Positive polynomial

In mathematics, a positive polynomial is a special kind of math expression that always gives a positive result when we plug in numbers from a certain group. These polynomials are very important in many areas of math because they help us understand how numbers behave under certain conditions.

Imagine you have a math rule that works for many different numbers, but you want to make sure it always gives a positive answer for some specific numbers. A positive polynomial is just such a rule — it never gives a zero or a negative number for the numbers you choose.

Polynomials are expressions made up of variables and numbers, like ( x^2 + 2x + 1 ). When we say a polynomial is positive on a set, we mean that if we pick any number from that set and put it into the polynomial, the result will always be greater than zero. Similarly, a non-negative polynomial will always give a result that is zero or greater.

These ideas are part of a bigger area of math called the Krivine–Stengle Positivstellensatz, which helps mathematicians prove when certain conditions are true or false using polynomials Krivine–Stengle Positivstellensatz.
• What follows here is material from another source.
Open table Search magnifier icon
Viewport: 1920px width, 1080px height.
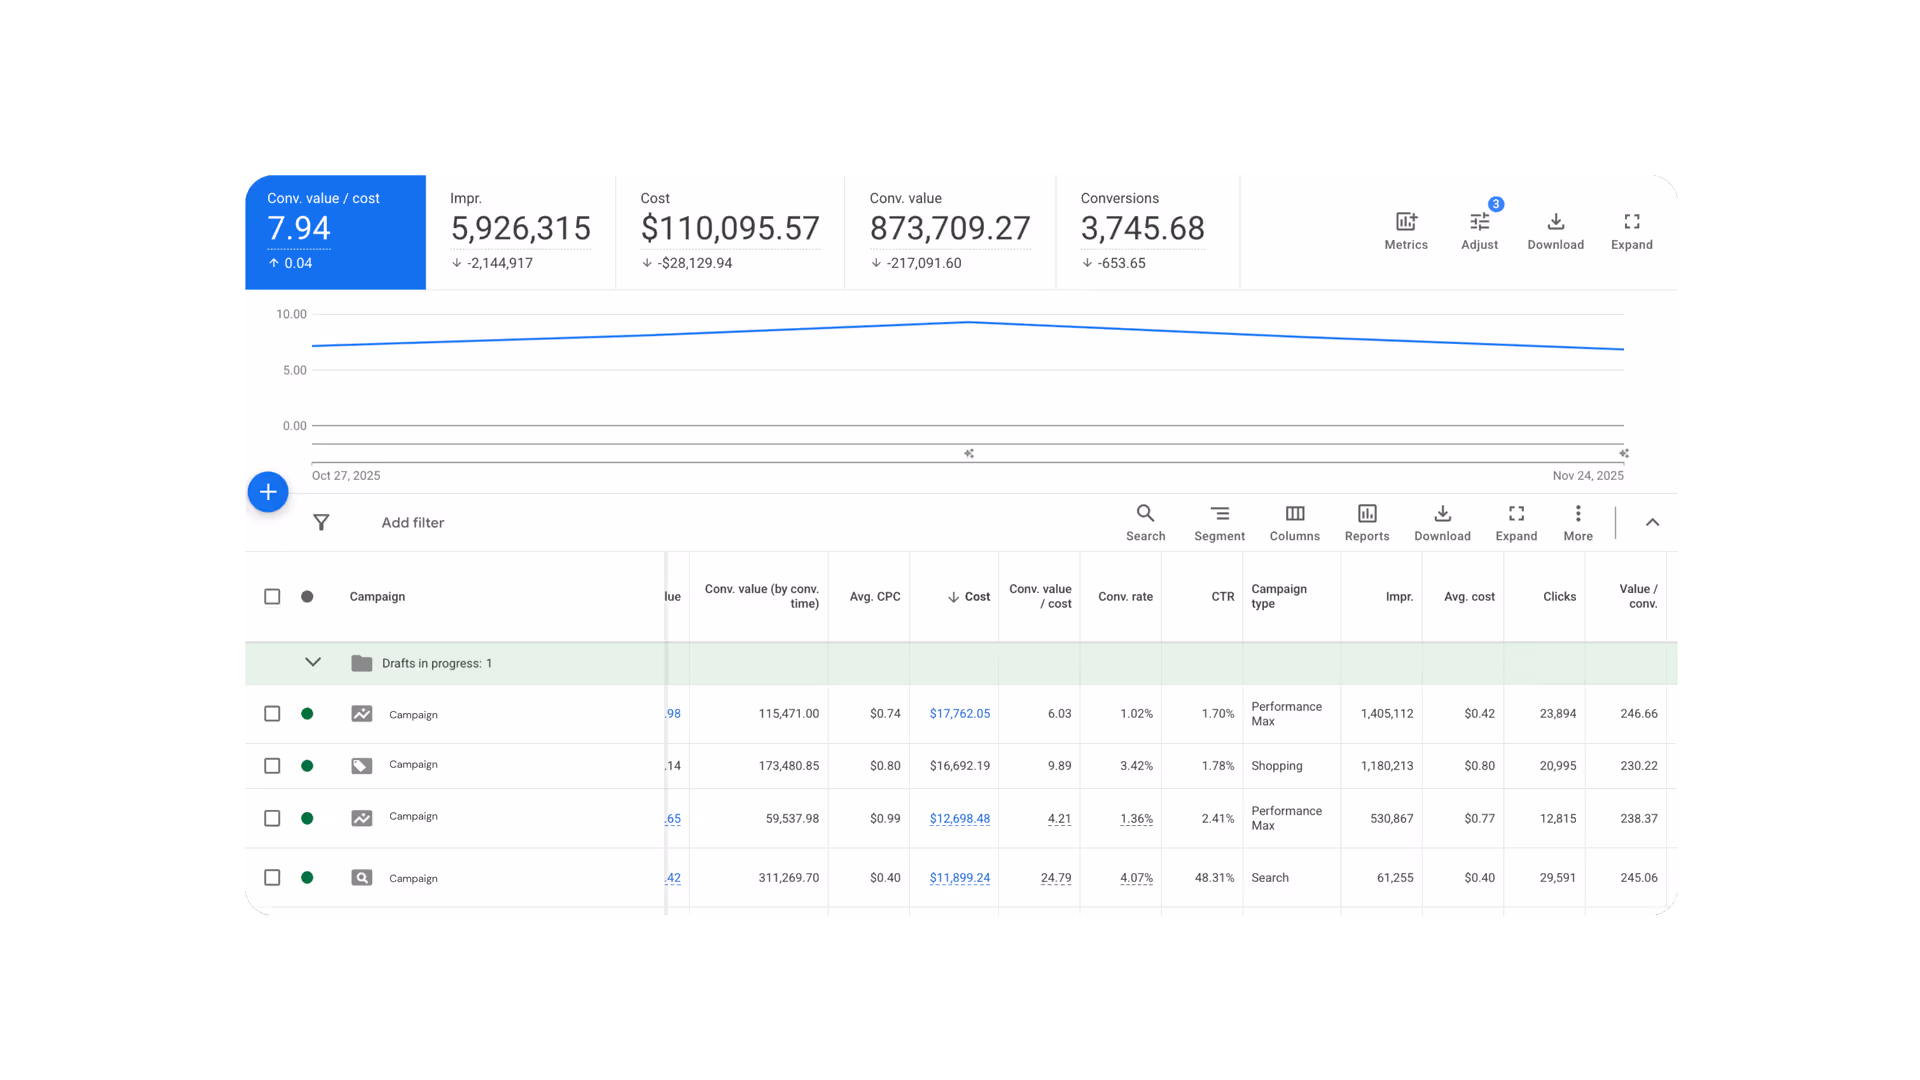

Understanding positive polynomials helps solve many tricky problems in algebra and other parts of mathematics.

Positivstellensatz and nichtnegativstellensatz

For some special sets, we can describe all the math rules (polynomials) that stay positive or never drop below zero on that set. These descriptions are called positivstellensatz and nichtnegativstellensatz. These ideas are very useful in solving complex math problems by turning them into simpler ones that computers can handle better. In certain cases, these problems can be solved even more quickly by looking at special numbers called eigenvalues.

Examples

Positive polynomials on Euclidean space

A simple math rule says that some special kinds of equations always stay above zero when you plug in real numbers. For example, an equation with just one variable that always stays zero or above can be made by adding the squares of two other simple equations.

But this idea doesn’t always work for more complicated equations with many variables. A famous example shows this: the equation X⁴Y² + X²Y⁴ − 3X²Y² + 1 never goes below zero, even though it can’t be written as a sum of squares.

Positive polynomials on polytopes

For simpler equations of a certain type, there’s a neat trick: if an equation stays above zero inside a shape defined by other simple rules, you can rewrite it as a mix of those rules with positive numbers.

For more complex shapes and equations, there are other clever ways to check if an equation stays positive inside the shape, using sums of products of the shape’s defining rules.

Generalizations of positivstellensatz

The idea of a positive polynomial can also apply to other types of math expressions, such as signomials, trigonometric polynomials, polynomial matrices, polynomials with free variables, quantum polynomials, and functions defined on certain special structures called o-minimal structures.